J'étais incapable de parler, les larmes me brouillaient les yeux …
… Ce qui nous rassurait, c'est que les gradés étaient à la même enseigne que nous. Effectivement, le 30 juin au soir, un camion du régiment vint nous chercher … Le soupir de soulagement qui souleva nos poitrine reste toujours dans ma mémoire.
Dans la nuit, le drapeau du FLN remplaça le tricolore. L'épuration commença aussitôt. Tel sergent assomma un autre sergent farouchement francophile, lui. Depuis dix ans, ils mangeaient au mess l'un en face de l'autre. Notre lieutenant colonel, responsable de l'intendance du régiment, voulut récupérer le matériel : camion, jeep, radio, chambre froide, etc. On lui barra l'entrée, baïonnette sur l'estomac …

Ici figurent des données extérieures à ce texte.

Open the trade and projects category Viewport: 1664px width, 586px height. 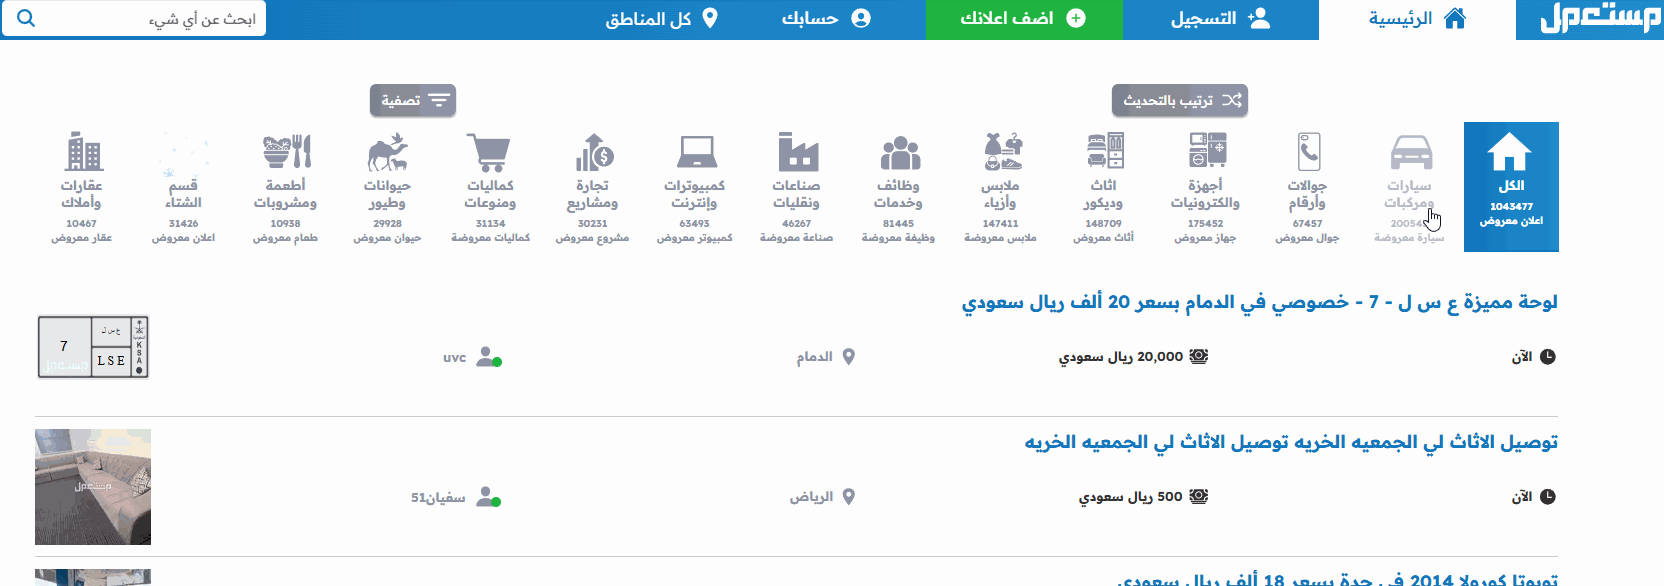593,153
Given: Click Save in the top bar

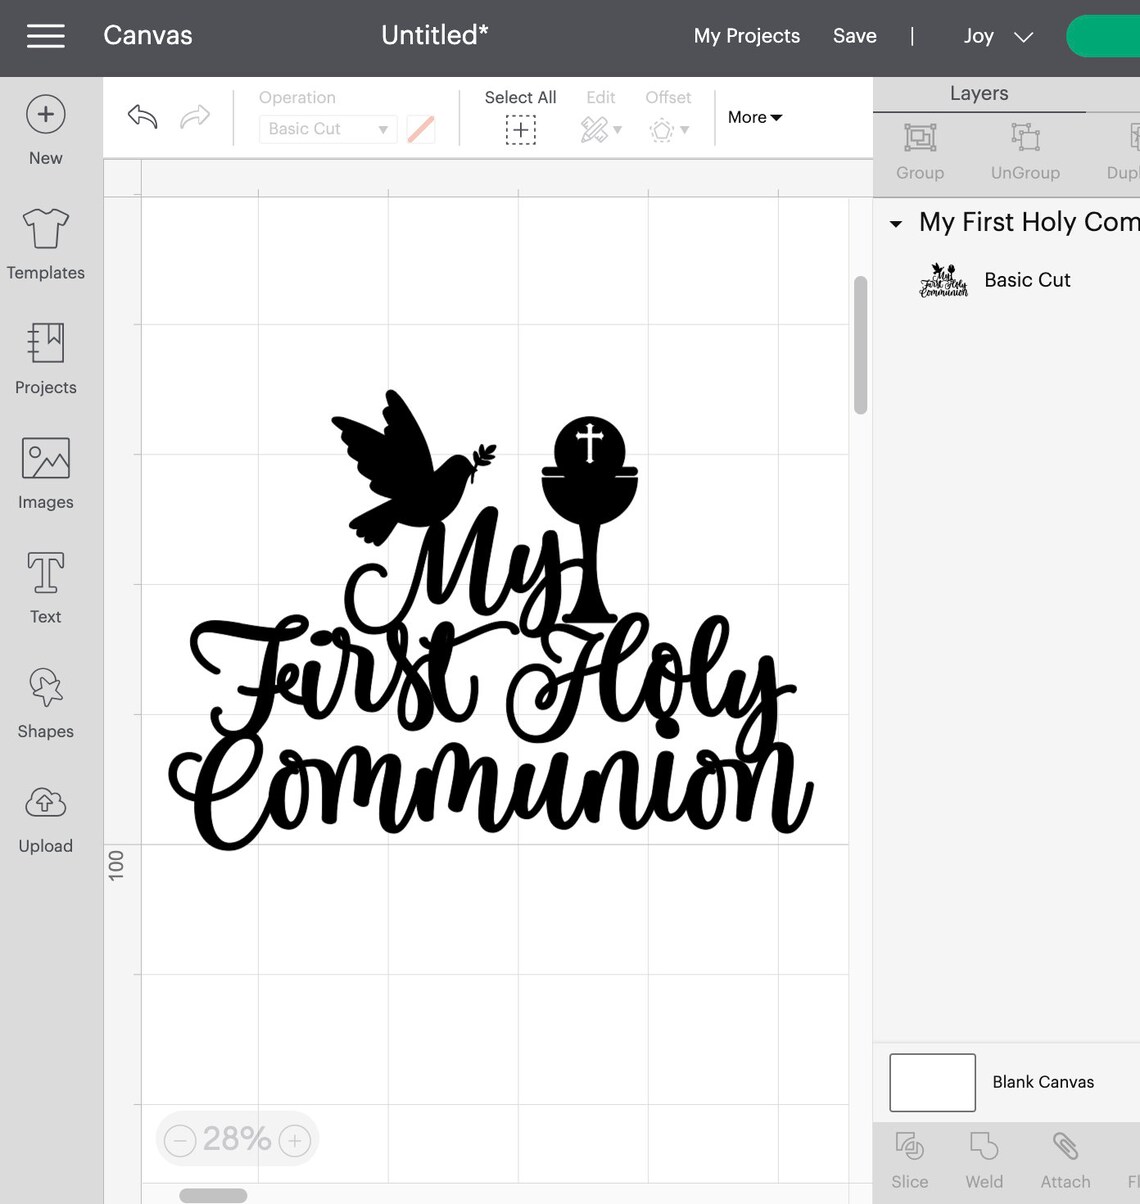Looking at the screenshot, I should tap(854, 36).
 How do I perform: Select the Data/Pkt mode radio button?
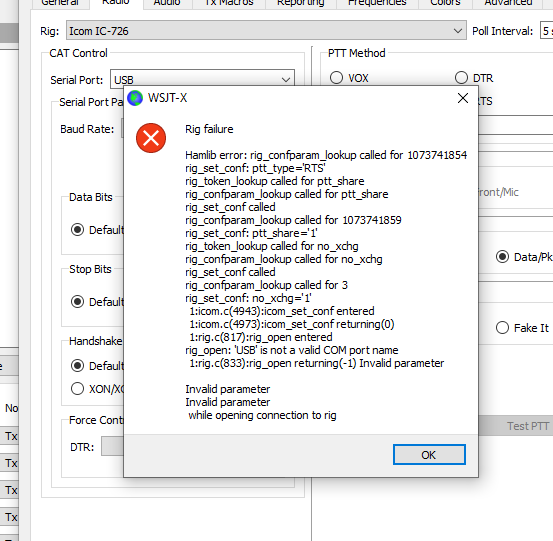coord(502,257)
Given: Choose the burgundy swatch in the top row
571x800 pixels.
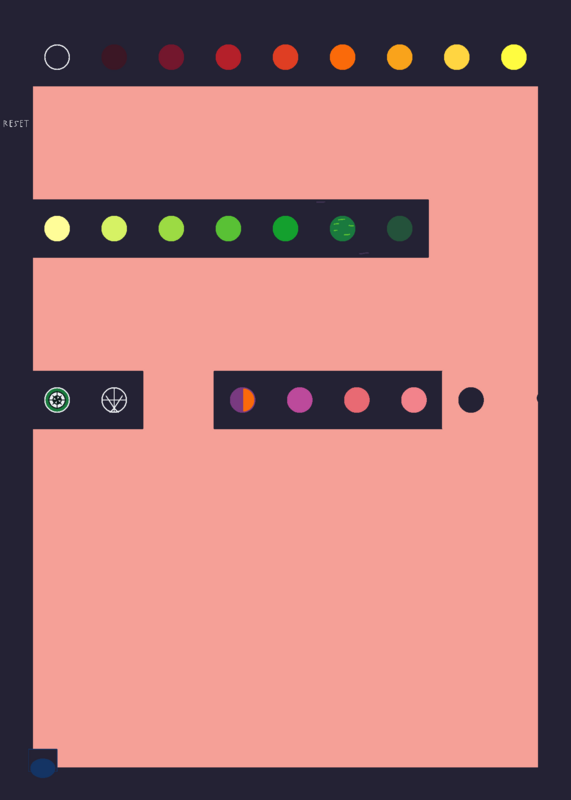Looking at the screenshot, I should point(171,57).
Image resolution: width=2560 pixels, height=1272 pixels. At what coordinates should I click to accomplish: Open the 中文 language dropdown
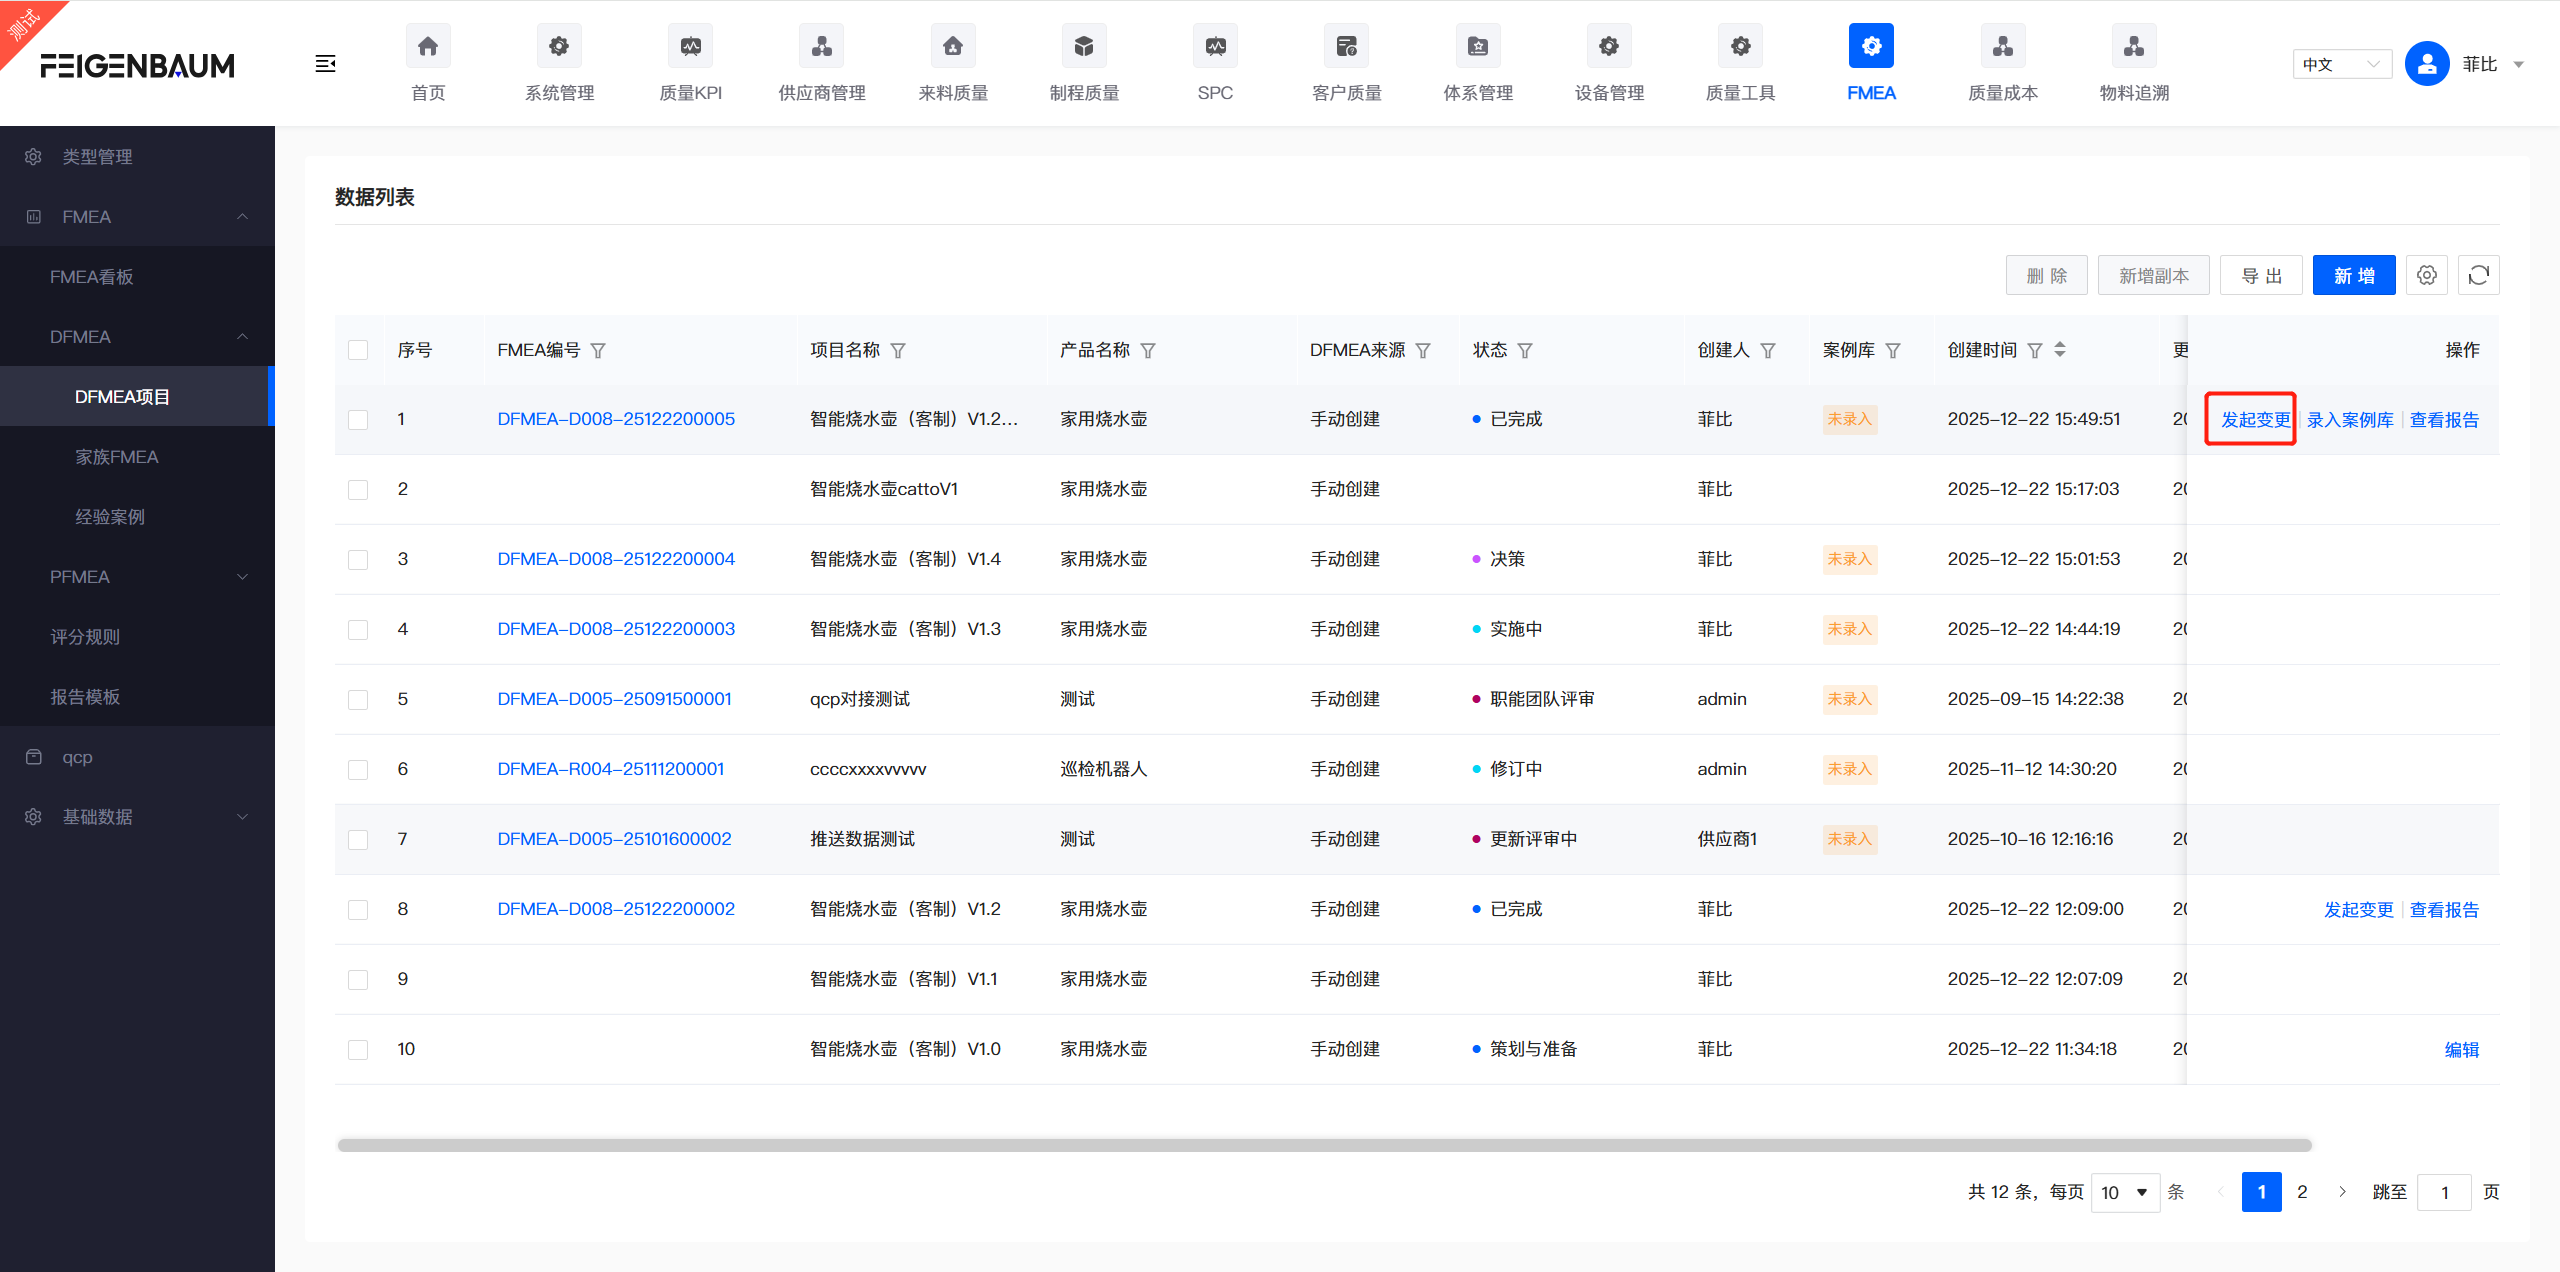coord(2341,64)
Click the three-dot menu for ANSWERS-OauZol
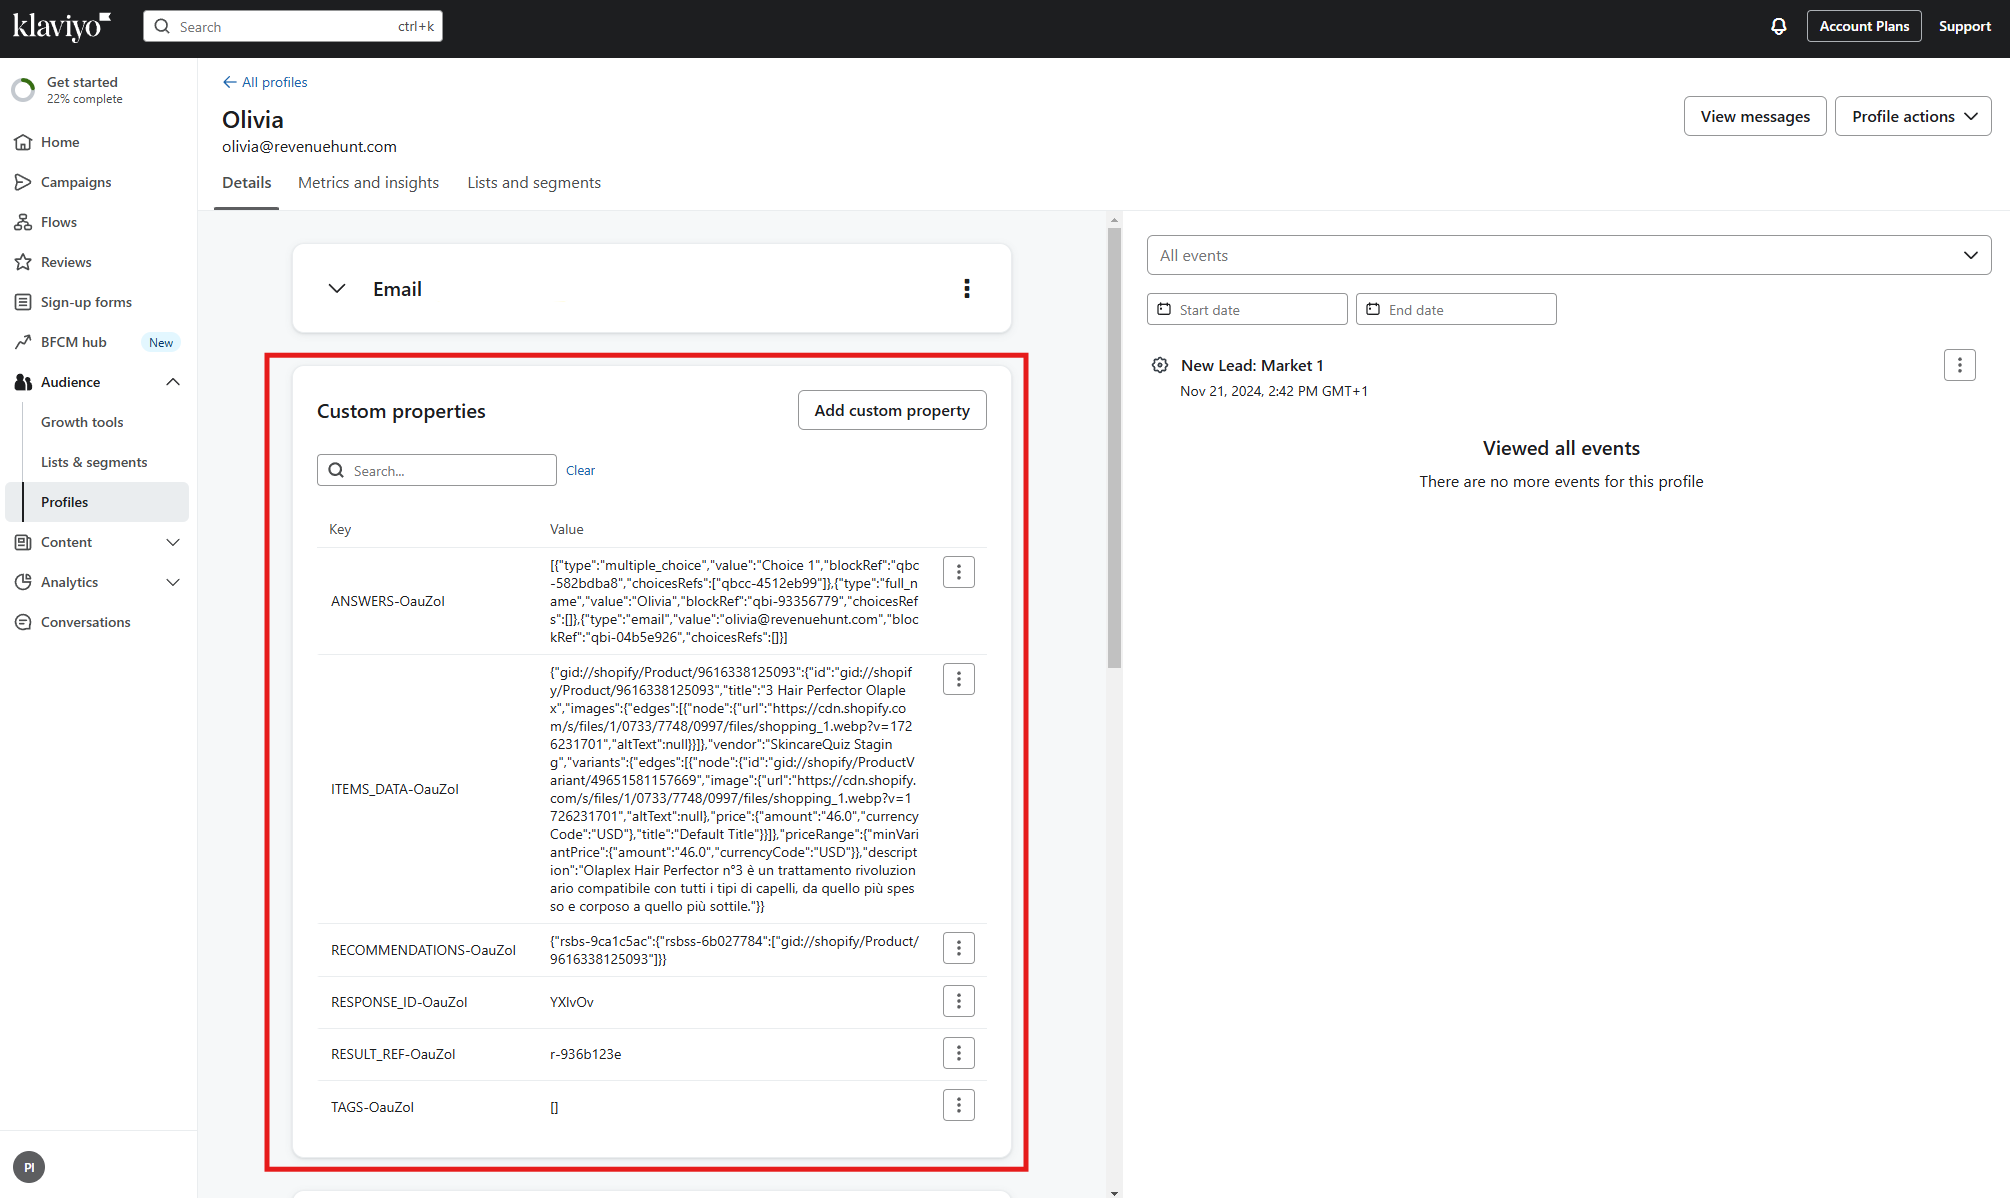This screenshot has width=2010, height=1198. click(959, 572)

Historia Magazine, dans son numéro 369 ( 1973 ) produit un article de Léo Palacio sur "Le long calvaire des Pieds-noirs" :
Magazine, qui a par ailleurs publié un grand nombre de numéros sur la guerre d'Algérie
Il semble bien que totale ait été la carence à Oran de la Force Locale, dont la mission prioritaire était d'assurer le maintien de l'ordre, en voici un exemple très significatif :
"… Dans la nuit du 4 juillet 1962, vers 3 heures du matin, notre compagnie a été investie par un détachement de l'ALN arrivant du Maroc. Nous avons été désarmés manu militari et, sans explications aucune mais avec des regards menaçants, emmenés les mains en l'air dans une banlieue lointaine du quartier arabe. Nous nous sommes arrêtés vers 5 heures du matin dans un endroit désert. Le capitaine et moi-même avons été séparés de nos hommes et tout laissait présager que nos allions être exécutés car les conciliabules entre les chefs de l'ALN de notre groupe semblaient ne faire aucun doute sur leur issue. Nous avons été sauvés par l'intervention in extremis des chefs locaux du FLN que nous connaissions bien pour avoir été en contact quotidien avec eux ... " ( Témoignage de G. M. officier français muté dans la Force Locale à Oran )
Transcription d'un jugement déclaratif de décès : … Le Procureur de la République près le Tribunal a l'honneur d'exposer que Albert M., né le 20-01-1941 à Aigurande … a disparu le 02-07-1962, alors que, militaire au 3/6e R.I., devenu 470 ème unité des forces de l'ordre, il effectuait son service à Reibell (Algérie). Qu'il résulte des rapports en date des 21-09-1962 du Chef de bataillon M. et du Lieutenant F. que le 1 ère classe M. a été tué au cours d'un accrochage avec ces éléments de la wilaya 4 venus pour désarmer la section de la 470 UFO.
Certes, trois ou quatre hirondelles, montées en épingle, ne font pas le "printemps algérien", mais les "événements" ont alors suivi une pente glissante qui n'était pas vraiment la bonne.
En conclusion, on peut estimer que la "Force Locale" a livré la dernière et la plus grande bataille de la guerre d'Algérie. Une bataille perdue ( par la France ) sans combat et sans ennemi. Pourquoi ? Les chiffres des pertes matérielles sont éloquents : 25 300 armes de guerre dont 440 armes collectives, 590 véhicules et 995 postes radio volatilisés … sans compter les morts et disparus, "morts pour la France" dixit le sous-directeur des bureaux des cabinets du Cabinet du Ministre de la Défense le 14 juin 2012, mais ne seraient-ils pas plutôt "morts pour le roi de Prusse" ?
Le 10 juillet 1962, le Général de Gaulle prenait enfin acte de son erreur : " Étant donné l'anéantissement de la Force Locale par désertion, il paraît nécessaire de reprendre les cadres français que nous y avons encore " écrit-il à Pierre Messer, Ministre de la Défense. Qui dit mieux ???